We hear an awful lot about “cougars” but these days I’m just as likely to ogle Gandalf as I am Legolas. So I confess to having a little streak of gerontophilia, though this tendency didn’t kick in until I was old enough to qualify as somebody else’s predatory feline.

Issues surrounding disparate ages and sex are extraordinarily charged, even if all involved parties have reached the age of legal consent. We’re used to pondering the older man-younger woman “thang” with mixed feelings of envy and resentment, and of course corresponding partnerships formed among same sex partners may also be viewed with suspicion.

Adult lovers of disparate ages invariably conjure scenarios involving lust, predation, exploitation, and/or Oedipal complexes, none of which are necessarily the case. We feel completely justified in scrutinizing and questioning the motivations of people involved in “May-December” relationships, inevitably pathologizing them. For the younger adult, the motivation must be money or security or an Oedipal element.
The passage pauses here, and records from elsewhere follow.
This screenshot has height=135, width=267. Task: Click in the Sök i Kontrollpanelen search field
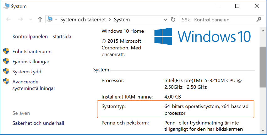[x=217, y=20]
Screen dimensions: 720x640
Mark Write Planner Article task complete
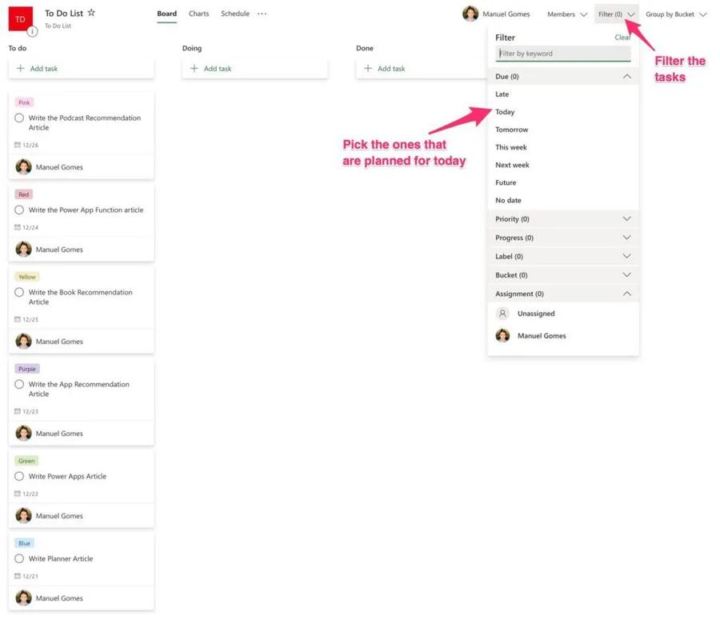point(19,558)
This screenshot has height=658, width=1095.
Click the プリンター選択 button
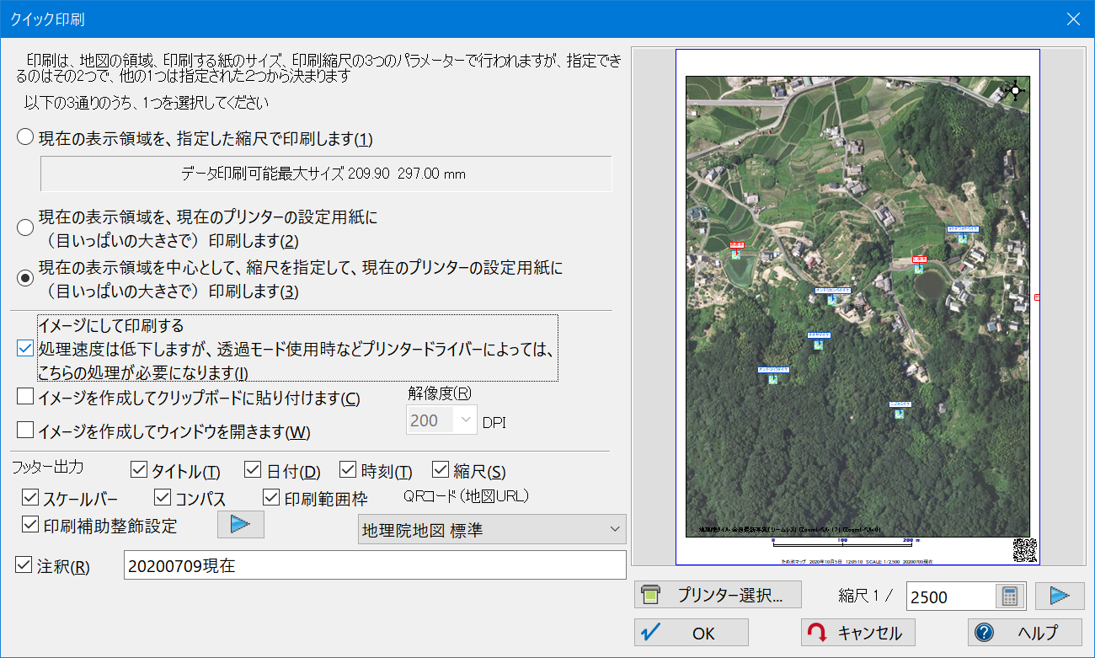click(718, 595)
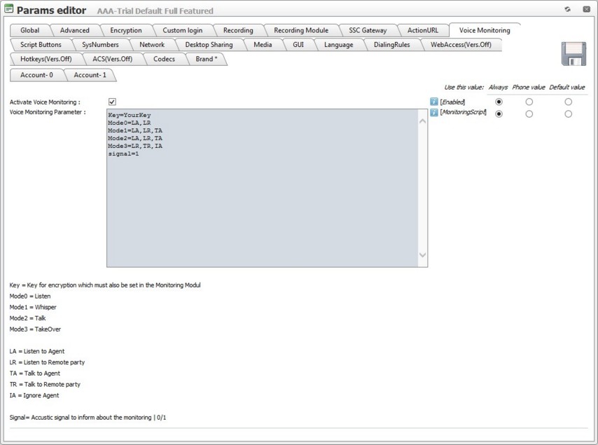This screenshot has height=445, width=598.
Task: Go to the DialingRules tab
Action: coord(393,44)
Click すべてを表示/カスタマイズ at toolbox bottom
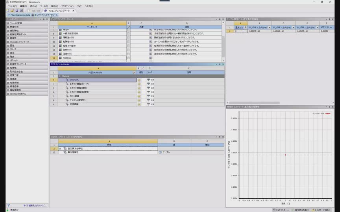This screenshot has width=340, height=212. click(x=35, y=205)
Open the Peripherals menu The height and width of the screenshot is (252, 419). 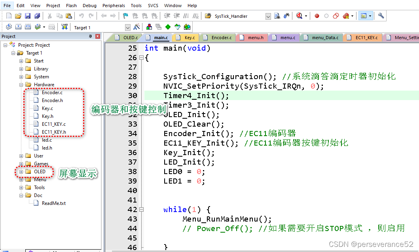point(114,5)
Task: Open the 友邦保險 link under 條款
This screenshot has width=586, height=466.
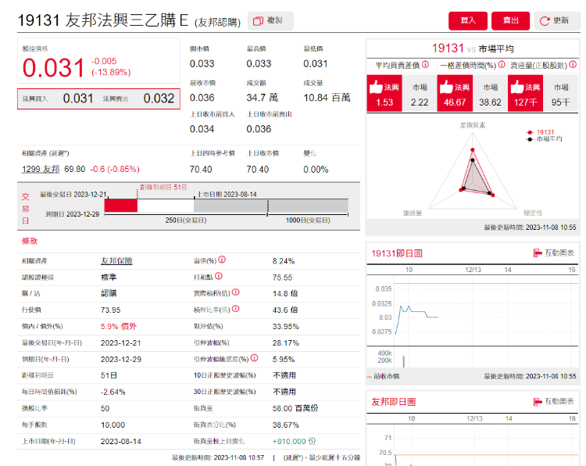Action: 116,260
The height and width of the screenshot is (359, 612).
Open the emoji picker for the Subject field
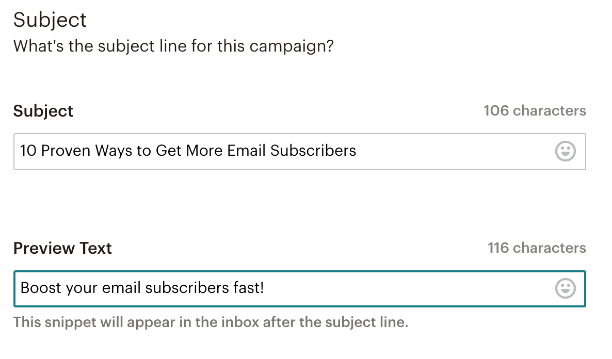[x=565, y=152]

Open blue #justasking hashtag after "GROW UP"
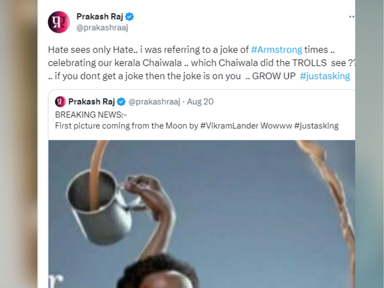(325, 76)
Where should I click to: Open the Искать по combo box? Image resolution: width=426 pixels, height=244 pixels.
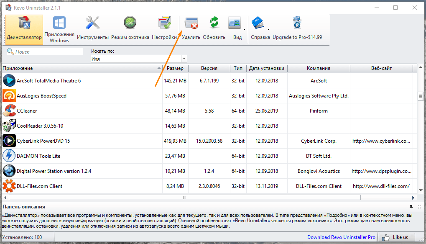[x=139, y=59]
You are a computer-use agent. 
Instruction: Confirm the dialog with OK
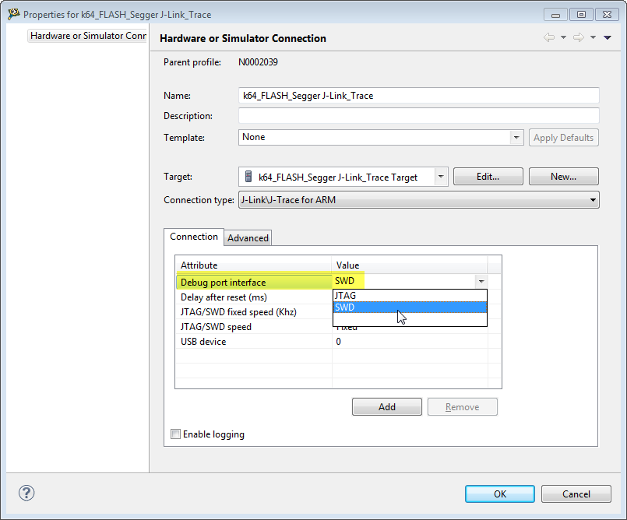coord(499,494)
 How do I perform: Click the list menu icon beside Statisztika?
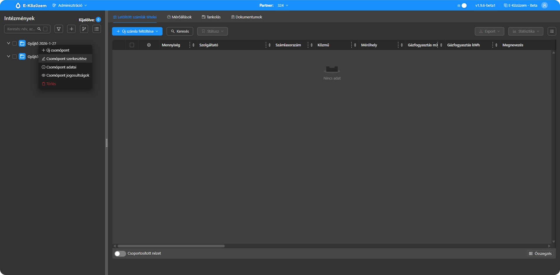tap(552, 31)
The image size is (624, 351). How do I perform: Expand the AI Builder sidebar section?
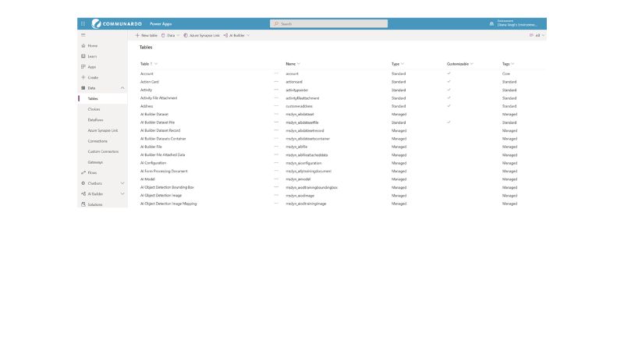coord(122,193)
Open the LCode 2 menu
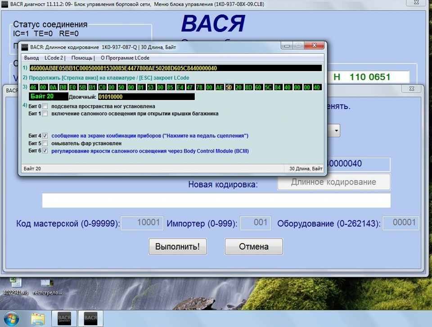 click(54, 58)
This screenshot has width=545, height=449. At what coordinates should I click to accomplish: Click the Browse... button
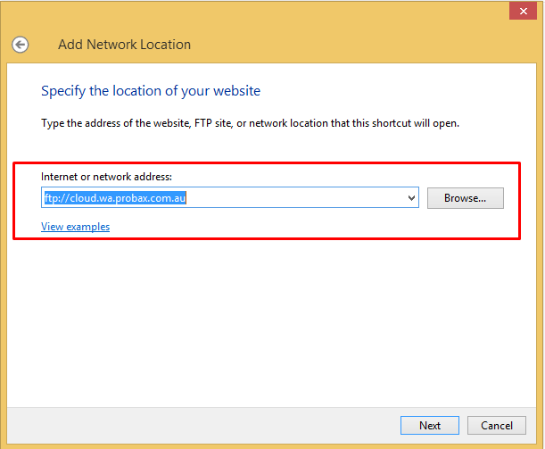(465, 198)
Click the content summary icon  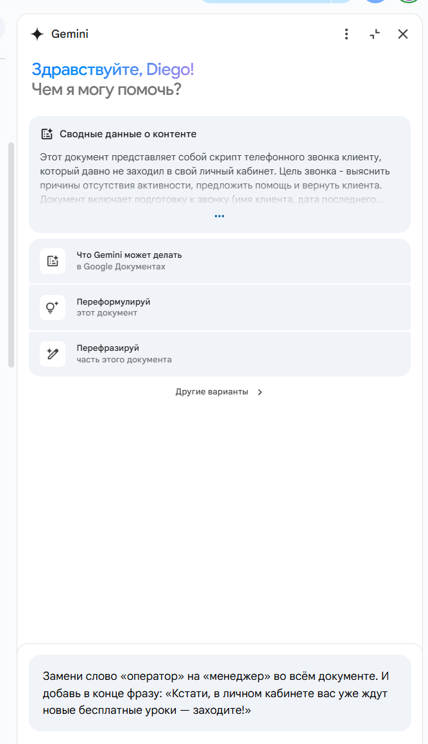pyautogui.click(x=47, y=134)
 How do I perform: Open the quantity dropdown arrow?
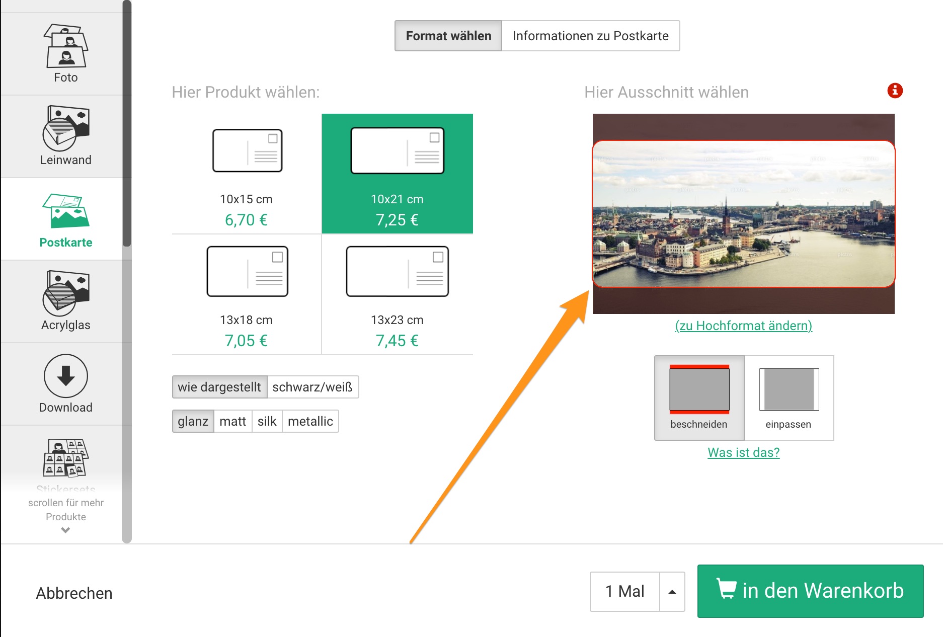click(x=672, y=592)
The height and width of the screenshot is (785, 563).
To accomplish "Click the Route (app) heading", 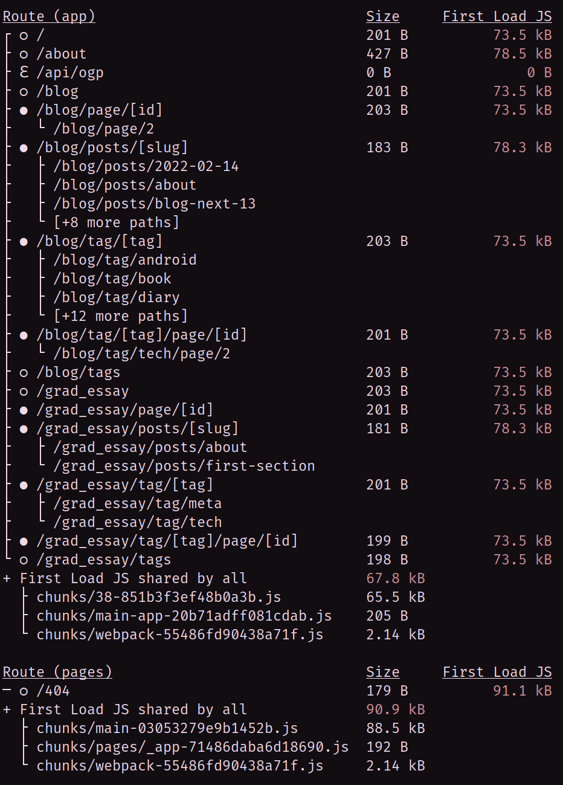I will pos(49,16).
For the older, we assume the motivation is an unseemly lust for younger bodies, the result of a mid-life crisis, or a blatant disregard of social standards. And so on. That two adults, no matter how far apart in age, may simply find each other attractive and desirable just does not seem to collectively compute.

Colette, the author of Cheri and The Last of Cheri, died at the dawning of our present graceless era. After surviving two grim marriages, at the age of fifty-two, Colette met Maurice Goudeket, age thirty-five. At the beginning of their affair she described him as “a rotter and a this and a that and even a chic type with a skin of satin.” And then she admitted, “that’s how deep in it I am...” However deep in she was, she may not have guessed that with Maurice she was in for thirty years of prosperous love, lasting until her death.

In the 2009 movie of Cheri, the role of Lea, the aging courtesan, is played by Michelle Pfieffer. Cheri is Lea’s very young lover. Lea dotes on Cheri, but he is equally smitten.

Here’s Cheri, in the book, frankly celebrating Lea’s charms: “Old boy, there’s never been a skin like hers... Take one look at that cabochon sapphire of yours, and then hide it away forever, because no light can turn the blue of her eyes to grey!”

Pfieffer is charming but the movie is a superficial treatment of Colette’s complex and nuanced story. In the movie, Lea lacks the surgical self-assessment that the literary Lea turns upon herself in the middle of her own sensual bliss.